What is nerve wrecking however, is the thought that hackers could potentially gain access to your personal data. As long as the database is connected to the Internet, it is theoretically possible to hack into it and obtain information, see the LexisNexis fiasco one of the examples in the article.

BUT that is a pretty low probability situation. HOWEVER the real threat is that of spyware, adware and trojans. Some very nasty pieces of software have the capacity to steal your personal data (like passwords and credit card numbers) either by fooling you into entering them (phishing) or simply gaining access to your computer's data (trojans are a popular way) or by recording everything you type (key loggers) or by simply monitoring all your online activity (many cookies). So it isn't simply a matter of lower output or a general computer slowdown, it can be much more than that.

3. Identity cards and numbers.
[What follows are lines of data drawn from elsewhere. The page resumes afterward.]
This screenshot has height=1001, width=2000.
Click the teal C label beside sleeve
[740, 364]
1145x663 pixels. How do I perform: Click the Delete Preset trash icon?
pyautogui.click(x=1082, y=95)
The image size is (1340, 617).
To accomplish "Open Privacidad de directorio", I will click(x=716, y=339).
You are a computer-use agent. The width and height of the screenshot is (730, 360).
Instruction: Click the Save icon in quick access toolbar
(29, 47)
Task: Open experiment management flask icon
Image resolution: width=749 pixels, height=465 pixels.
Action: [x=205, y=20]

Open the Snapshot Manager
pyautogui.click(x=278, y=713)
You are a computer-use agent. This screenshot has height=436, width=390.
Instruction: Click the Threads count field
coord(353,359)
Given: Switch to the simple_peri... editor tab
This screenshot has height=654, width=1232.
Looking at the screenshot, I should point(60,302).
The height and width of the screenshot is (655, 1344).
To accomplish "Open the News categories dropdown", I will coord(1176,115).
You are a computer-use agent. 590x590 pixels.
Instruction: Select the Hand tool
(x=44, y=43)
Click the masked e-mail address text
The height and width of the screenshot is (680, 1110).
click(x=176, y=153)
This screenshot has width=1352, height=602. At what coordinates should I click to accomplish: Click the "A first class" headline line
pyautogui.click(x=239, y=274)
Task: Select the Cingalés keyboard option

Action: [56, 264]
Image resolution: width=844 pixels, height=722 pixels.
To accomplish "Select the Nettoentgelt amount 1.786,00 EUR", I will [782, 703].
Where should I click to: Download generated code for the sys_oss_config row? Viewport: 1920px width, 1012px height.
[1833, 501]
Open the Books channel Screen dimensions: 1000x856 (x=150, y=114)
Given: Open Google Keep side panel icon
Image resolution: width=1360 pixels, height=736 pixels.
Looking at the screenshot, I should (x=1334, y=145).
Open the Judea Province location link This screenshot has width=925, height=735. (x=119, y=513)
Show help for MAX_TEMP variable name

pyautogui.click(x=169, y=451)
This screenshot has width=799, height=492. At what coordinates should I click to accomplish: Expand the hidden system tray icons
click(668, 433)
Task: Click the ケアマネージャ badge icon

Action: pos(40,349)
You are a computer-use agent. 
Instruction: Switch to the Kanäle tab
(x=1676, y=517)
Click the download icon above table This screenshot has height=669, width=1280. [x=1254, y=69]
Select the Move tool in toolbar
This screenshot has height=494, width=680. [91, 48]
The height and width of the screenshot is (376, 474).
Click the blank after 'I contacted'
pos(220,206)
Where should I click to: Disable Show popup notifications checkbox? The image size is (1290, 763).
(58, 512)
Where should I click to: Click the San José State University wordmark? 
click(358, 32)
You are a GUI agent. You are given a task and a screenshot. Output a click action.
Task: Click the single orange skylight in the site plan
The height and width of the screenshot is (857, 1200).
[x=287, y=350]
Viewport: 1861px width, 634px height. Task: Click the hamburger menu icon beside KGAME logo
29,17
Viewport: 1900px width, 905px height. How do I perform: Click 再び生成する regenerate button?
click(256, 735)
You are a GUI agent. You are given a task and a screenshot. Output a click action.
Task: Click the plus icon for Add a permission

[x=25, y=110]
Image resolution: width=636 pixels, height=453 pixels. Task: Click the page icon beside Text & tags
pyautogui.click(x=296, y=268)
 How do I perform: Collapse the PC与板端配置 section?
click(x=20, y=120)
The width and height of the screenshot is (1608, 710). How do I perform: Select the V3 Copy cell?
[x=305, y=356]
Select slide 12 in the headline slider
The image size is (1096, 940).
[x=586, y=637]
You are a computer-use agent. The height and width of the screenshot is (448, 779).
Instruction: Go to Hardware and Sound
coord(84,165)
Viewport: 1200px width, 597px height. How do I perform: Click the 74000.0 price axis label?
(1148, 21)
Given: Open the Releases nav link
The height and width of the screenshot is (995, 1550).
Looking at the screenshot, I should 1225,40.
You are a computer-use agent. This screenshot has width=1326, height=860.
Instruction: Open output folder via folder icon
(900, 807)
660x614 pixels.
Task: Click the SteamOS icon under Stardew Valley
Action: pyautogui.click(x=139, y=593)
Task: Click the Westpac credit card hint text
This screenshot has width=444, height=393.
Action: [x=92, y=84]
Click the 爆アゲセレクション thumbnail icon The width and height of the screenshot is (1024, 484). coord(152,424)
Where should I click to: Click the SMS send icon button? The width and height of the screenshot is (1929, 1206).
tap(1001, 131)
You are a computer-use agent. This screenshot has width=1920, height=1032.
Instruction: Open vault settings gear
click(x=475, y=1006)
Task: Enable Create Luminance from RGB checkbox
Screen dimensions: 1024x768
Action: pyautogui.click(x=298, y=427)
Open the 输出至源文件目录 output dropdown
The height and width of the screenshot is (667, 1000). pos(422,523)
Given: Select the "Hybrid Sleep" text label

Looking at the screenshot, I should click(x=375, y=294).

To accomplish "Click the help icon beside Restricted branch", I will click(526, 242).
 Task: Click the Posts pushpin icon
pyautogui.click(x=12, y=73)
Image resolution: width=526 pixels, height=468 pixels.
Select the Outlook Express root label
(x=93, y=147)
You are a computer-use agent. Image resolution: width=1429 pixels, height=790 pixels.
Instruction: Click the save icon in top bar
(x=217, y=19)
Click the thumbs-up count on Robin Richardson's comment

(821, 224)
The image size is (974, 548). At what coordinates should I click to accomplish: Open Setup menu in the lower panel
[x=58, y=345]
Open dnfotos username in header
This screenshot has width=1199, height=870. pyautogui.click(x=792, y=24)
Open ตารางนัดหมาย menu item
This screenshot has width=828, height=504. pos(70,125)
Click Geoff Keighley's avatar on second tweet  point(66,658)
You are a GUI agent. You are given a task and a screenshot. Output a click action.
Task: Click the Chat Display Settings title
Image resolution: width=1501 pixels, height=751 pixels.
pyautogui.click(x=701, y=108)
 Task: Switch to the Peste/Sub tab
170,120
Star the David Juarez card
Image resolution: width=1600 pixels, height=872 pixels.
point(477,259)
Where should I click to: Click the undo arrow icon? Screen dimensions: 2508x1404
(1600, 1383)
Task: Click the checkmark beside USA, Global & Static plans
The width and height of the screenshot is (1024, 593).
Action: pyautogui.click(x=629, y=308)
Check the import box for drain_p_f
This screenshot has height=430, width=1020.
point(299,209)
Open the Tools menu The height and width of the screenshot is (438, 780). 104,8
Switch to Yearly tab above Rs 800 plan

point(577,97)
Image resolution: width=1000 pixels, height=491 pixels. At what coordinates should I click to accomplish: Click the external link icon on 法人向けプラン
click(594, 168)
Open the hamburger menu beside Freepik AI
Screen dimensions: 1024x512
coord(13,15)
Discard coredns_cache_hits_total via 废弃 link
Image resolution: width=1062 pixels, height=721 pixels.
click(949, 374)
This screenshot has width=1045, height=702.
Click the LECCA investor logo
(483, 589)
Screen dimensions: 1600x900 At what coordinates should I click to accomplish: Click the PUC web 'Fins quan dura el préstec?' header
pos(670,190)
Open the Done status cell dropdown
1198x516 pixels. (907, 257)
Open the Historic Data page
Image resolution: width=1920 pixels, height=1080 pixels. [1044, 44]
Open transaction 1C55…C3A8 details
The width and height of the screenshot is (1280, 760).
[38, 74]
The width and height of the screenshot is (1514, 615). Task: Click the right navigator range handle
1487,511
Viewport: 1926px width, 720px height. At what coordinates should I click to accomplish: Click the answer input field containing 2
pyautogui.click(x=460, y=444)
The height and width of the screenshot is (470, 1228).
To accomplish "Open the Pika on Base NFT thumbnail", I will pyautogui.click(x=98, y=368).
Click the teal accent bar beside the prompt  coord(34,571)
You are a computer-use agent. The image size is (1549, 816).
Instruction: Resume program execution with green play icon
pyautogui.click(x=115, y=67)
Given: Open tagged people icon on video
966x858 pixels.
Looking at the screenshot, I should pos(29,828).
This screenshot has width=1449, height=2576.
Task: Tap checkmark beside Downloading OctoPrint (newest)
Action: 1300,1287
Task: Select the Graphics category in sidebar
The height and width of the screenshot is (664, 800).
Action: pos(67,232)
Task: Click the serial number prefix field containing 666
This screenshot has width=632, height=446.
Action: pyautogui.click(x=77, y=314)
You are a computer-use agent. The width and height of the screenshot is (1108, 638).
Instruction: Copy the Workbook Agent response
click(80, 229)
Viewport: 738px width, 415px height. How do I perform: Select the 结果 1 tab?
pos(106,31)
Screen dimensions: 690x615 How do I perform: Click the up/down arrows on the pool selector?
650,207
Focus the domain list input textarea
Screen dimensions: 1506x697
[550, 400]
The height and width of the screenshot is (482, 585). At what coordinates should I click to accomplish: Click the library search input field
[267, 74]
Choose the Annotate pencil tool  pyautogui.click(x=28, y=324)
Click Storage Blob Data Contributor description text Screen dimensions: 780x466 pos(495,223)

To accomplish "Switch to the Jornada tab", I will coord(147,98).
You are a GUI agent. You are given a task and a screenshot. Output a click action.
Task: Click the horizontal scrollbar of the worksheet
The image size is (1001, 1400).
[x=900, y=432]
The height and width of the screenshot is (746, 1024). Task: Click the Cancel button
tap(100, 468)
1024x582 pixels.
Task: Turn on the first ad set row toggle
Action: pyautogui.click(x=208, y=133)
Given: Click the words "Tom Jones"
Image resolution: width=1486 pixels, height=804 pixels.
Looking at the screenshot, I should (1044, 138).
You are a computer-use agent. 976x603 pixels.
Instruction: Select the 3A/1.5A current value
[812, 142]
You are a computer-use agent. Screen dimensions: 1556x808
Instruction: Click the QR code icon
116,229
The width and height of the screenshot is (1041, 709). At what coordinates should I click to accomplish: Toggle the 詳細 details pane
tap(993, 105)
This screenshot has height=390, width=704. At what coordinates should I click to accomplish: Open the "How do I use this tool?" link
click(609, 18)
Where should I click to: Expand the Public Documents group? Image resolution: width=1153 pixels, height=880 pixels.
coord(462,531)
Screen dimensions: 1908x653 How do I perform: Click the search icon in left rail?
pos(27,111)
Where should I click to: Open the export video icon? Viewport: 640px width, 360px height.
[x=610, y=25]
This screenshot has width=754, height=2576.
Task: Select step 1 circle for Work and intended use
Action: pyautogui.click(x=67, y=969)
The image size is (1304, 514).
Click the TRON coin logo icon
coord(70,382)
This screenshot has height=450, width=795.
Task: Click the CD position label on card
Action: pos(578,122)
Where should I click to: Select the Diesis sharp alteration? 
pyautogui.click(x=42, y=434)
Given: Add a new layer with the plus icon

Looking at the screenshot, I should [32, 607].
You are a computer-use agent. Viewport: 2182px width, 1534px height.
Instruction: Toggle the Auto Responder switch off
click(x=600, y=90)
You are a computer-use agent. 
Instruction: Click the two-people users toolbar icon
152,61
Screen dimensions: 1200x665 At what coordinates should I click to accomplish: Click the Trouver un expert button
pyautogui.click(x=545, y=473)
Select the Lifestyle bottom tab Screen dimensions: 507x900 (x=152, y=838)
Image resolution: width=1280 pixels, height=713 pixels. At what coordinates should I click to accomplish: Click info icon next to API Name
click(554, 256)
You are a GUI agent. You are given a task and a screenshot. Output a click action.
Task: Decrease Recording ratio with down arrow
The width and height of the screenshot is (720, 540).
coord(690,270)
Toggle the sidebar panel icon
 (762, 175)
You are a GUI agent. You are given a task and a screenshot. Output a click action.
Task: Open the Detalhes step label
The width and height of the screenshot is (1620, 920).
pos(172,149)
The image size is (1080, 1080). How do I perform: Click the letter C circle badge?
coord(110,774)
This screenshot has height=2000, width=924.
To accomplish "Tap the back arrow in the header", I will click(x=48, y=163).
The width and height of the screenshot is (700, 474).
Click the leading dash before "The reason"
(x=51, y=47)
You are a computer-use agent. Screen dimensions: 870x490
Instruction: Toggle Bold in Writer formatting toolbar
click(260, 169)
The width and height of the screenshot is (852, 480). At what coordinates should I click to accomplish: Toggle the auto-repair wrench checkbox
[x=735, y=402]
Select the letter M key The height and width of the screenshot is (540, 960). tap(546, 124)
It might surprise local readers than the use of such numbers and cards are not a norm. In fact, everytime this issue is raised in Britian, the Home Minister is heckled. The last time they tried, it got eventually struck down. Even in the US with its social security number, the data is not kept very personal and not divulged the way our NRIC is in the papers. In fact, in nations like Germany and Hungary, the concept of an NRIC is unconstitutional. This idea, based upon the concept of privacy, that the government should have no business knowing all the information on your IC (your address?!!!). This concept is however pretty alien to Singaporeans. In fact, the whole debate is pretty much incomprehensible to us.

End of the day, have an anti-virus software and make sure it has anti-spyware capabilities. Include a firewall so that no one can come snooping into your computer. And clean out your computer regularly! My personal favourites are Ad-Aware SE Personal, Spybot - Search and Destroy, Zone Alarm and Avast! Anti-Virus. All absolutely free and all available at

So please do your part and help prevent the spread of such malicious software via the net.